Imperial Brands' (IMB) latest full year results today demonstrated on a number of levels why the firm is Morningstar equity analysts’ pick of the European consumer staples group. Modest outperformance on the top line, the surprise announcement of an entry into heated tobacco, respectable performance in challenging markets, and continued capital discipline all support our investment thesis. Analysts continue to believe Imperial is undervalued.
We have raised our sales forecasts higher and made our margin assumptions slightly lower and retain our £39.00 fair value estimate. The immediate market reaction has been positive but muted, which probably reflects concerns over short-term profit margins, after the firm announced incremental investments in next-generation products, and also some irrational scepticism over Imperial's growth opportunity in its broader portfolio despite being late to the game in heated tobacco.
We believe Imperial's brand and supply chain, the sources of its wide economic moat – or significant competitive advantage – should allow it to make up for lost ground if heated tobacco gains traction in its core market of Europe.
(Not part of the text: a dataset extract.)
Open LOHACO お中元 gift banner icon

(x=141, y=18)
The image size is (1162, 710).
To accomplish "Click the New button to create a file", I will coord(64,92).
When we added Imperial Brands to the Best Ideas list last month, we argued that the company could step into the heated tobacco category at fairly short notice because the barriers to entry for the large-cap tobacco manufacturers are fairly low. Heated tobacco is a new technology where a mini-cigarette is placed into an electronic device and heated, not burned, which tobacco companies claim is healthier than ordinary cigarettes. Imperial announced that it is to test multiple platforms of heated tobacco products, though management opted not to provide details.
We expect trial markets to focus on Europe, with the strategy to be to expand the brands if the category gains traction. However, with significant share gains made in the second half of last year in Japan – Imperial's volume grew 15% in a market that contracted close to 12% – we would not rule out a test run in select Japanese markets.
This move justifies our belief that the huge valuation premiums given to the manufacturers with the greatest exposure to heated tobacco for most of this year have been unjustified, and we believe it will contribute to a gradual multiple convergence with larger competitors Philip Morris International (PM) and British American Tobacco (BATS).
Nevertheless, the strategy comes at a cost. Imperial will invest an incremental £150 million, or 1.7% of this year's net sales, next year in next-generation products. This includes its large vaping portfolio, including the recently acquired Nerudia, a UK-based manufacturer of vaping liquids, but given that the company has spent in £400 million over the course of the past five years or so on its next-generation portfolio, we think it signals a rather significant push into heated tobacco.
We are trimming our medium-term profit margin forecasts to reflect the ongoing investments in these emerging categories, but as these investments are likely to support incremental sales growth, it does not materially affect our fair value estimate. Our medium-term sales growth assumption is now 3.2%, roughly in line with peers.
The dividend grew 10% in the full-year. We expect another year of double-digit dividend growth this year, but then anticipate that dividend growth will converge with earnings growth in the low single digits thereafter. Nevertheless, the growing cash flow, already yielding 5.3%, is attractive relative to the rest of the group at around 4%.